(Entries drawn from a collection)
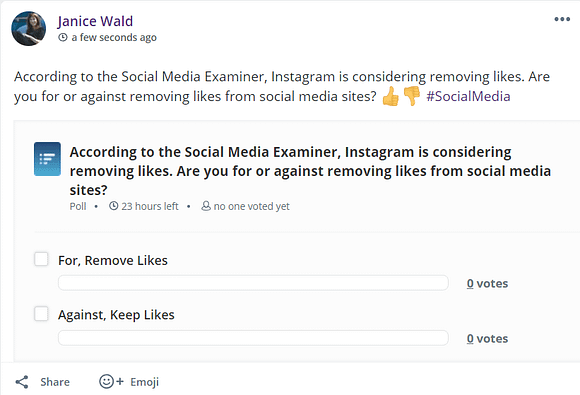The image size is (580, 395).
Task: Click the clock icon beside post timestamp
Action: coord(63,37)
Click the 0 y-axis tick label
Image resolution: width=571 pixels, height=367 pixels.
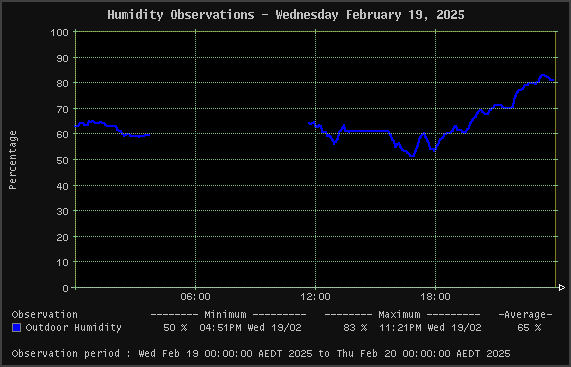(66, 288)
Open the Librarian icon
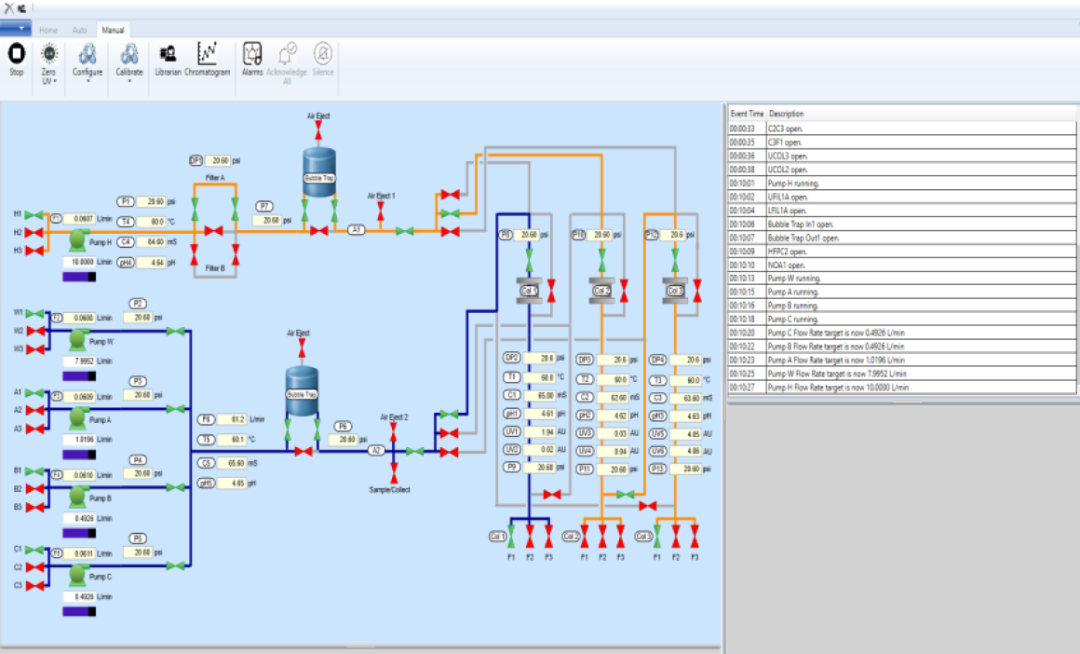The width and height of the screenshot is (1080, 654). pos(167,54)
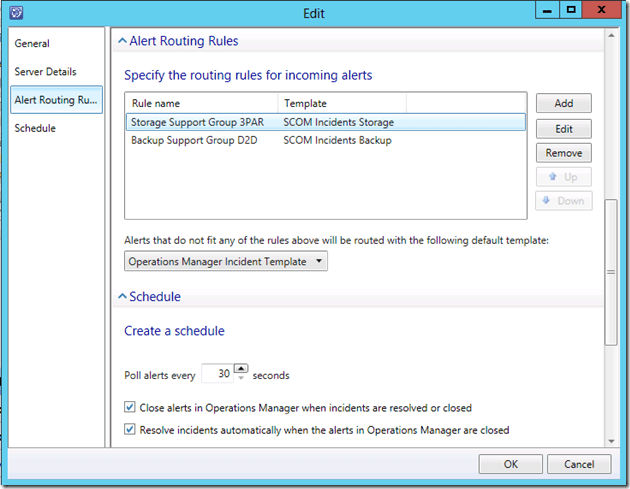This screenshot has width=630, height=489.
Task: Click the poll seconds input field
Action: [217, 375]
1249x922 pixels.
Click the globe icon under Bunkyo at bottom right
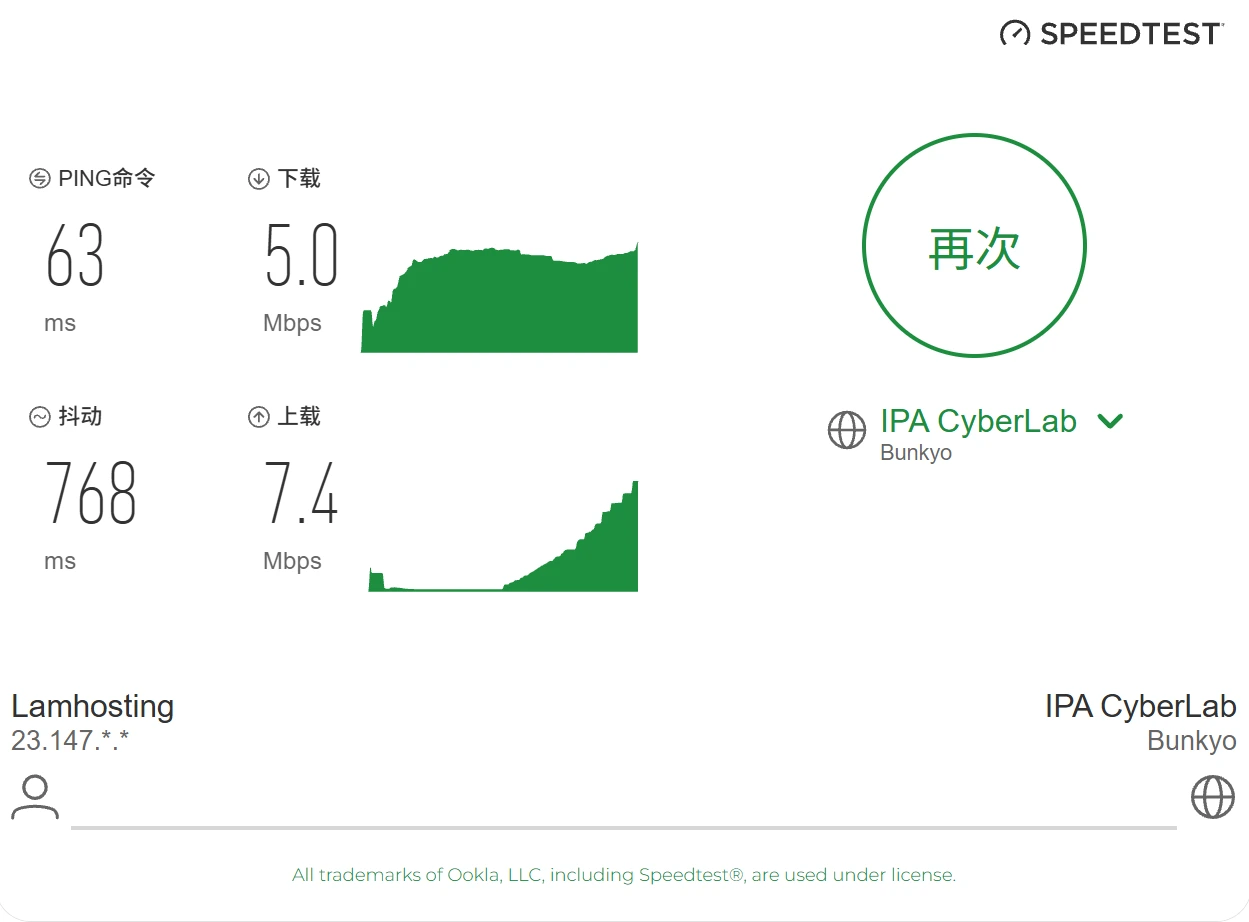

→ Exercise brief: Write out every line of the data above word for word, leaving out the pictures.

→ Task result:
The image size is (580, 395).
Task: Click the clock icon beside post timestamp
Action: coord(63,37)
Click the 0 y-axis tick label
Image resolution: width=571 pixels, height=367 pixels.
(66, 288)
Open the Librarian icon
The width and height of the screenshot is (1080, 654). pos(167,54)
This screenshot has width=630, height=489.
Task: Click the poll seconds input field
Action: [217, 375]
1249x922 pixels.
Click the globe icon under Bunkyo at bottom right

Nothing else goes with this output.